Nuthatches are small, short-tailed, large-headed birds in the family Sittidae in the order Passeriformes, the perching birds. There are 25 species of nuthatches, occurring on all continents except South America , Africa , or Antarctica .

Most species of nuthatches are forest birds which clamber over the bark of trees seeking insects , spiders, and arthropod eggs. Nuthatches can climb in any direction-including head-first down tree trunks, and even clamber upside-down beneath large limbs. The preferred food is arthropods , but when these are not abundant (during autumn, winter, and spring), nuthatches eat fruits and seeds , including the relatively large nuts of trees such as beech, oak, hazel , and chestnut . The edible matter of hard fruits such as acorns and hazelnuts can be rather difficult to extricate from their protective tissues.
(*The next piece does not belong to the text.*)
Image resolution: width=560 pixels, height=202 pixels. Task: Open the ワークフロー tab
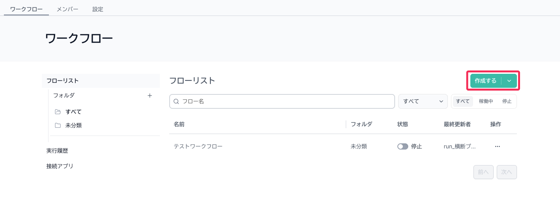[x=26, y=9]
Some species of nuthatches accomplish this task by wedging the nut into a woody crevice and then hammering it open using their relatively stout beak. Hence the origin of their common name, nuthatch.

Two species of nuthatch, the brown-headed nuthatch of North America (Sitta pusilla) and the orange-winged sittella (Neositta chrysoptera) of Australia , are known to manipulate small twigs with their beaks for use in drawing insects within reach from deep in bark crevices or rotted wood . These are rare examples of the use of tools by birds.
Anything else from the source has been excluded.